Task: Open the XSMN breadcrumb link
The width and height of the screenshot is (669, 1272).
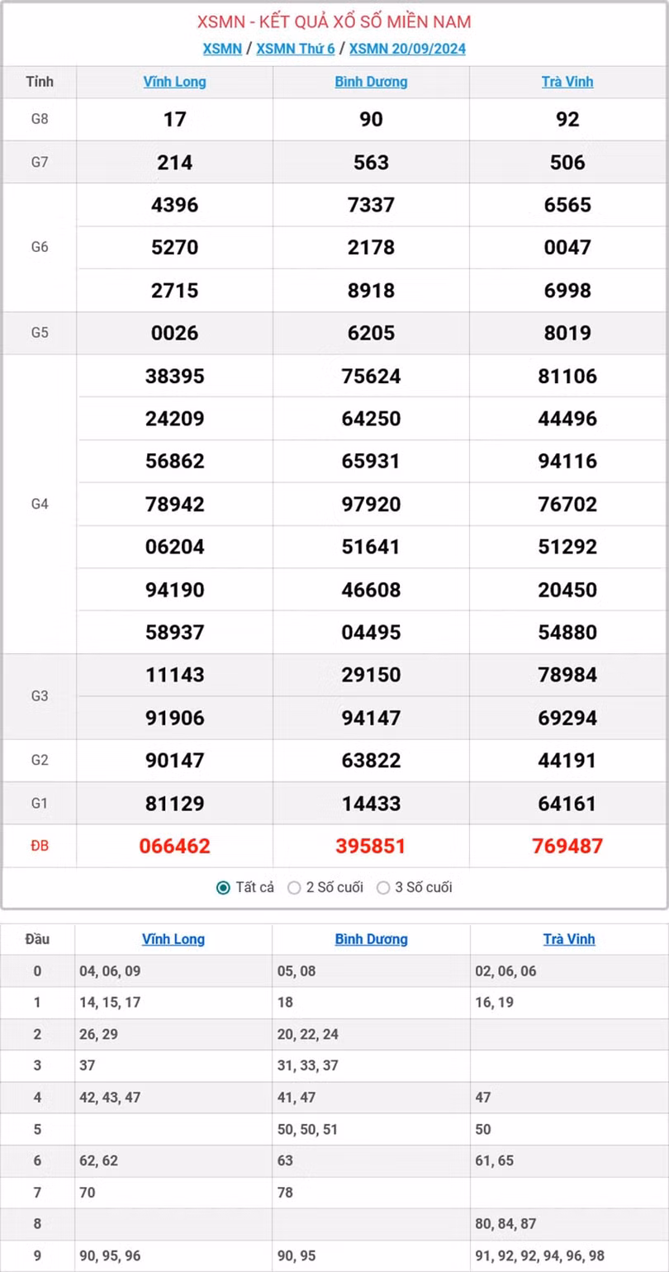Action: point(222,49)
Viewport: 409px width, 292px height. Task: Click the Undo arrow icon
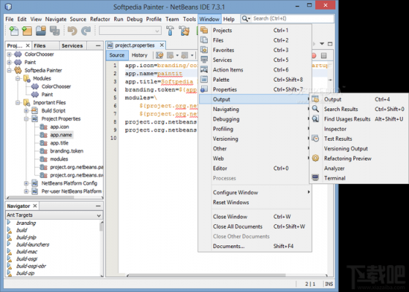[72, 31]
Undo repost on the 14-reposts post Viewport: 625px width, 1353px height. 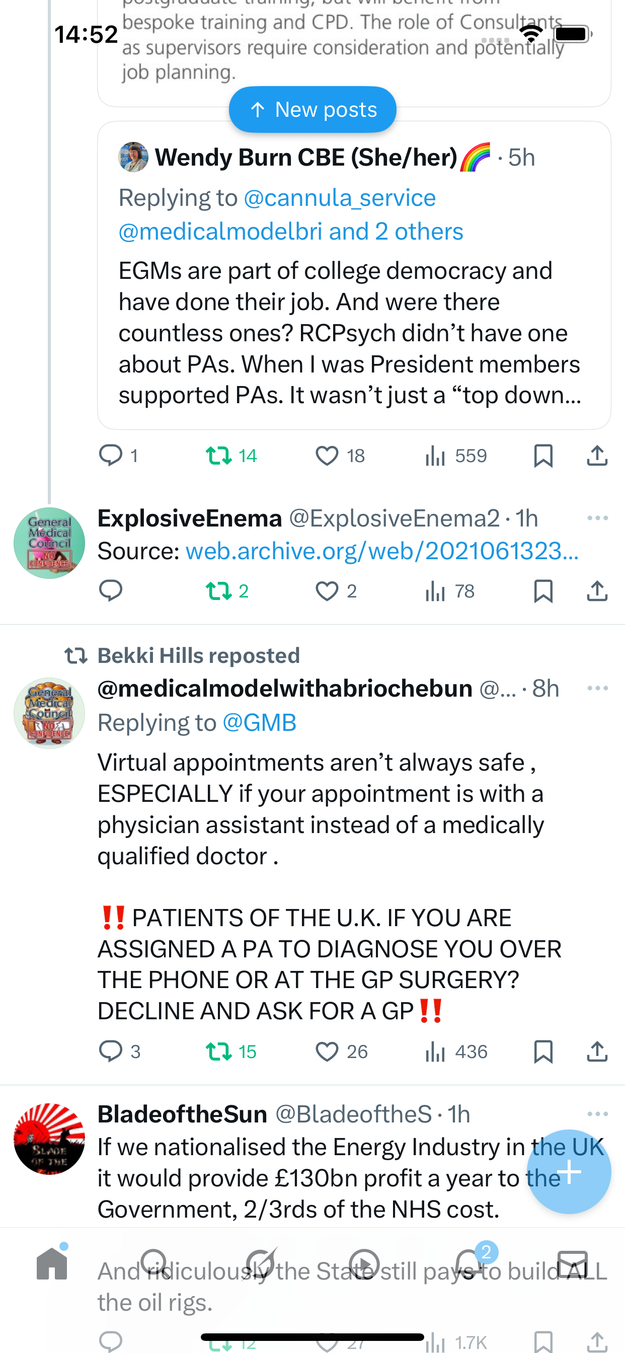[x=219, y=455]
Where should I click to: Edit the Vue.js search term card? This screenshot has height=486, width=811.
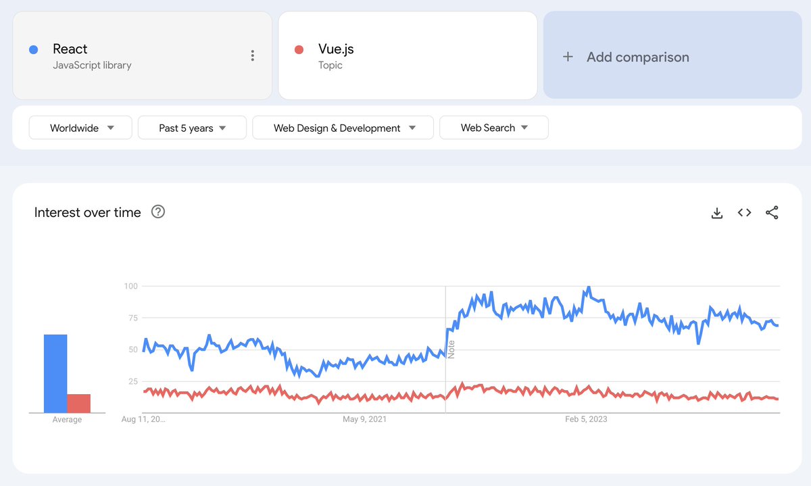click(408, 56)
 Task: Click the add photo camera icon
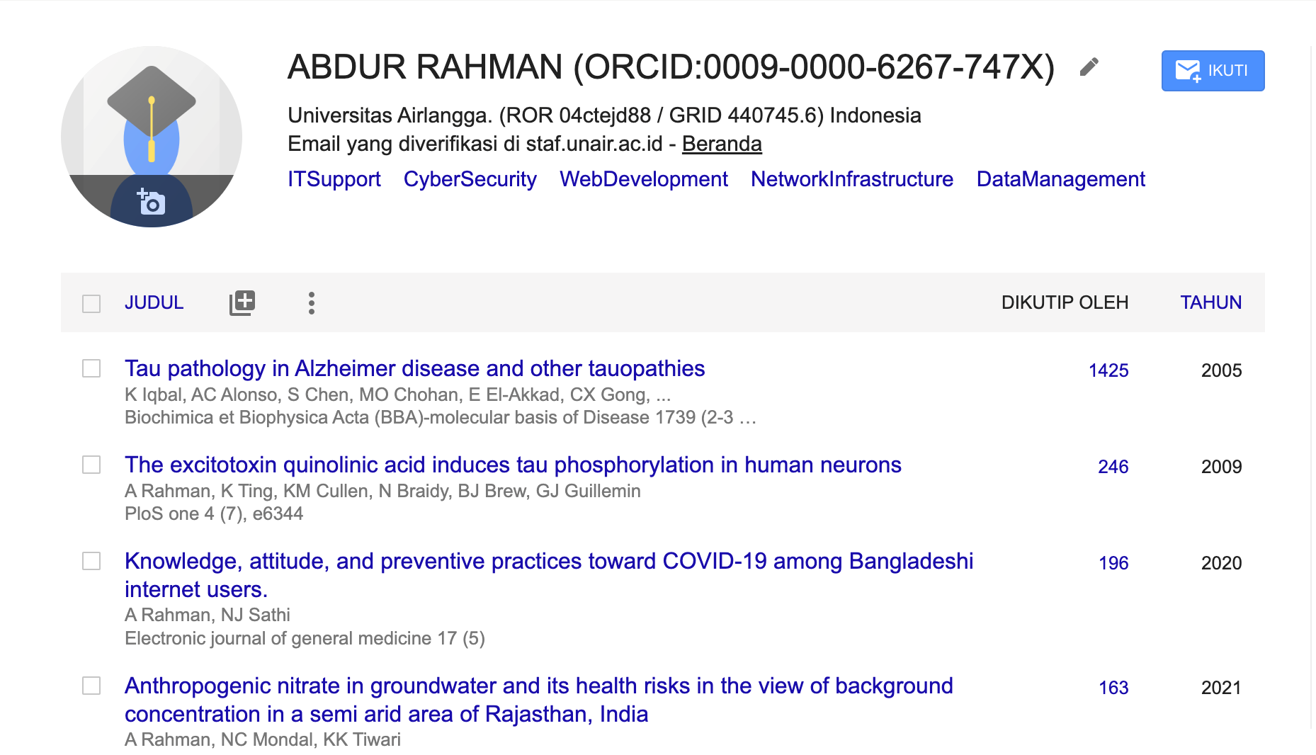[152, 203]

- [WORK REQUEST]
Start with the line that holds "Where should I" and retype each line through the last one in the data, exactly and without pictures.

- [WRITTEN ANSWER]
Where should I click to: Edit the Vue.js search term card? This screenshot has height=486, width=811.
click(408, 56)
 Task: Click the add photo camera icon
[152, 203]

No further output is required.